Türkiye’de eğitim ve bilim emekçilerinin yıllardır, ciddi ekonomik ve sosyal sorunlar ile yaşamlarını sürdürmeye çalıştığını kaydeden Nimet Sezgin, “Ekonomik, özlük ve demokratik sorunlarımız her yıl birikerek büyümektedir. Ekonomik açıdan zaten büyük güçlüklerle yaşamımızı sürdürürken, son dönemde temel tüketim maddelerine art arda gelen zamlarla birlikte geçinmemiz neredeyse imkansız hale gelmiştir. Bugün öğretmenlerimizin en az üçte ikisinin ek iş yapmak zorunda bırakılmış olması Türkiye için utanç verici bir durumdur. Bugün tüm dünyayı etkileyen kriz ortamında içinde bulunduğumuz tablo, geleceğimiz açısından hiç de iç açıcı işaretler vermemektedir. Bugün açık olarak görülmektedir ki, tüm eğitim ve bilim emekçilerinin haklarını savunmak, aynı zamanda nitelikli, kamusal eğitim hakkını savunmak anlamına gelmektedir. Bugün, bizim için sadece Öğretmenlerin değil, kötü ve sağlıksız koşullarda çalışan, hakları gasp edilen, sürgünlere ve soruşturmalara maruz kalan, güvencesiz istihdam edildiği için eğitime erişemeyen milyonlarca çocuk ve gencimizin ve onların ailelerinin de taleplerini seslendirme ve haklarımıza bir kez daha sahip çıkma günüdür. Bugün bizim için sadece “kutlanan” değil, nitelikli öğretmen olmadan nitelikli eğitim hakkının olmayacağım haykırma günüdür.
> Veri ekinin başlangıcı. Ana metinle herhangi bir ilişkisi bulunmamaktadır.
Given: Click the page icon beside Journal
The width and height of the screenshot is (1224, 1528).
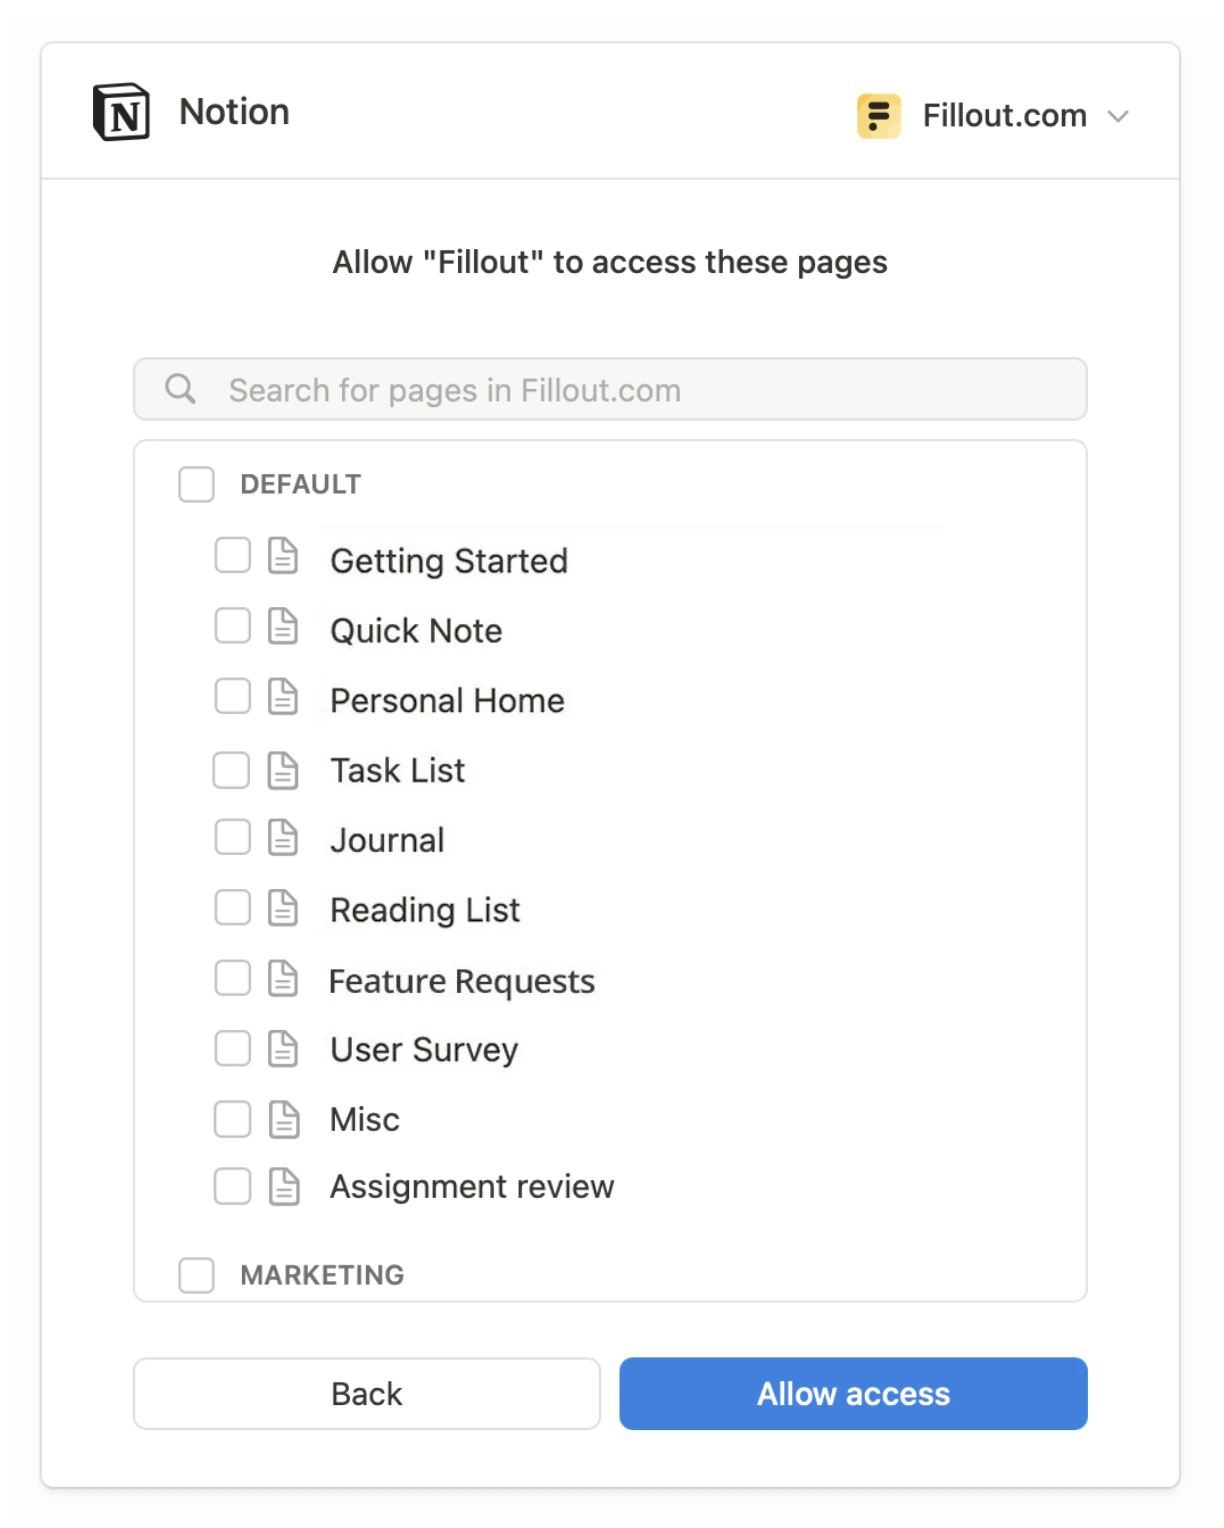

Eğitim ve bilim emekçileri, taleplerini daha gür haykırmak ve yaşadığı sorunlara boyun eğmeyeceğini göstermek için 24 Kasım’da Milli Eğitim Bakanlığı önünde olacak, 29 Kasım’da Ankara’da yapılacak olan “Zamlara, İşsizliğe ve Yoksulluğa Hayır!” mitingine tüm Türkiye’den kitlesel olarak katılacak ve taleplerimizi görmezden gelenlere sesini en güçlü şekilde duyuracaktır” şeklinde konuştu.
Geniş güvenlik önlemleri altında yapılan basın açıklamasından sonra Eğitim Sen üyeleri olaysız bir şekilde dağıldı.